Stored items:
[Start of section]

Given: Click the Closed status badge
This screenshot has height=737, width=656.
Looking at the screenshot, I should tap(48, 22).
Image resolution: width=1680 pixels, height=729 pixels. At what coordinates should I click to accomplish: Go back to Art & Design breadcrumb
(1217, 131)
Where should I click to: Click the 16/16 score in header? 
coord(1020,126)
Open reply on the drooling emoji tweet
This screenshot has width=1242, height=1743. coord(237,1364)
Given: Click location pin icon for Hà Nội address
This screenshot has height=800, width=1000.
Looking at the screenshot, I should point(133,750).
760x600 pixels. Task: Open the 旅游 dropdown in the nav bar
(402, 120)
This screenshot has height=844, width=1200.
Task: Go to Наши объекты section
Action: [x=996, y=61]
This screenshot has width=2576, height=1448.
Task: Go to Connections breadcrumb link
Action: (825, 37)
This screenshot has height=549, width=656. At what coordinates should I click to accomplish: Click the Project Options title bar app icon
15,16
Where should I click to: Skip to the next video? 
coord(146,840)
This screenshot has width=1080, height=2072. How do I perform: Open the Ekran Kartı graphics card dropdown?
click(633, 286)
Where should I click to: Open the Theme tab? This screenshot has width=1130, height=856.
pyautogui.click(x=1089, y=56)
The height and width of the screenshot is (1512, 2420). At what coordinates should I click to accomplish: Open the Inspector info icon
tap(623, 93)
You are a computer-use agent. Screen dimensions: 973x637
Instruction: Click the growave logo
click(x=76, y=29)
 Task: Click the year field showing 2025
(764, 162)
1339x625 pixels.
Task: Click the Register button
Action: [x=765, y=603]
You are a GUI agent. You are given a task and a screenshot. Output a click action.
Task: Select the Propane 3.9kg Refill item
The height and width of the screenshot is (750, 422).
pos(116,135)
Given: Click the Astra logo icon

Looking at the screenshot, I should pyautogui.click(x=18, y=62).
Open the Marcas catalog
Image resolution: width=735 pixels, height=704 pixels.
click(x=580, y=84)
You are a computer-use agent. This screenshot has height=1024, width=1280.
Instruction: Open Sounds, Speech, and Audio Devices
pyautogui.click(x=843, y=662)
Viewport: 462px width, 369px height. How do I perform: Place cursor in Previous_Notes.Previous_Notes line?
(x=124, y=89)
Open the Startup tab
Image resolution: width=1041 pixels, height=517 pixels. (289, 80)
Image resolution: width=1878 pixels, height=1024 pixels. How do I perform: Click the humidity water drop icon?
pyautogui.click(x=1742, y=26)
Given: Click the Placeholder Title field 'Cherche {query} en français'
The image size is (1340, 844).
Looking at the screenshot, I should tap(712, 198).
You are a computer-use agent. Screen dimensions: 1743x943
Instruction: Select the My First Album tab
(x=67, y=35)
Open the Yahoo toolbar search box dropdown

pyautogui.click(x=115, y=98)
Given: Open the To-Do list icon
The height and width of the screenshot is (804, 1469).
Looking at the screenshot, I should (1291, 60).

[End of section]

YOUR TASK: Starting with the line that contains "Given: Click the Astra logo icon", restate every line up to and including the last one above, exactly.

EXERCISE RESPONSE:
Given: Click the Astra logo icon

Looking at the screenshot, I should pyautogui.click(x=18, y=62).
Open the Marcas catalog
Image resolution: width=735 pixels, height=704 pixels.
click(x=580, y=84)
You are a computer-use agent. This screenshot has height=1024, width=1280.
Instruction: Open Sounds, Speech, and Audio Devices
pyautogui.click(x=843, y=662)
Viewport: 462px width, 369px height. How do I perform: Place cursor in Previous_Notes.Previous_Notes line?
(x=124, y=89)
Open the Startup tab
Image resolution: width=1041 pixels, height=517 pixels. (289, 80)
Image resolution: width=1878 pixels, height=1024 pixels. How do I perform: Click the humidity water drop icon?
pyautogui.click(x=1742, y=26)
Given: Click the Placeholder Title field 'Cherche {query} en français'
The image size is (1340, 844).
Looking at the screenshot, I should tap(712, 198).
You are a computer-use agent. Screen dimensions: 1743x943
Instruction: Select the My First Album tab
(x=67, y=35)
Open the Yahoo toolbar search box dropdown

pyautogui.click(x=115, y=98)
Given: Open the To-Do list icon
The height and width of the screenshot is (804, 1469).
Looking at the screenshot, I should (1291, 60).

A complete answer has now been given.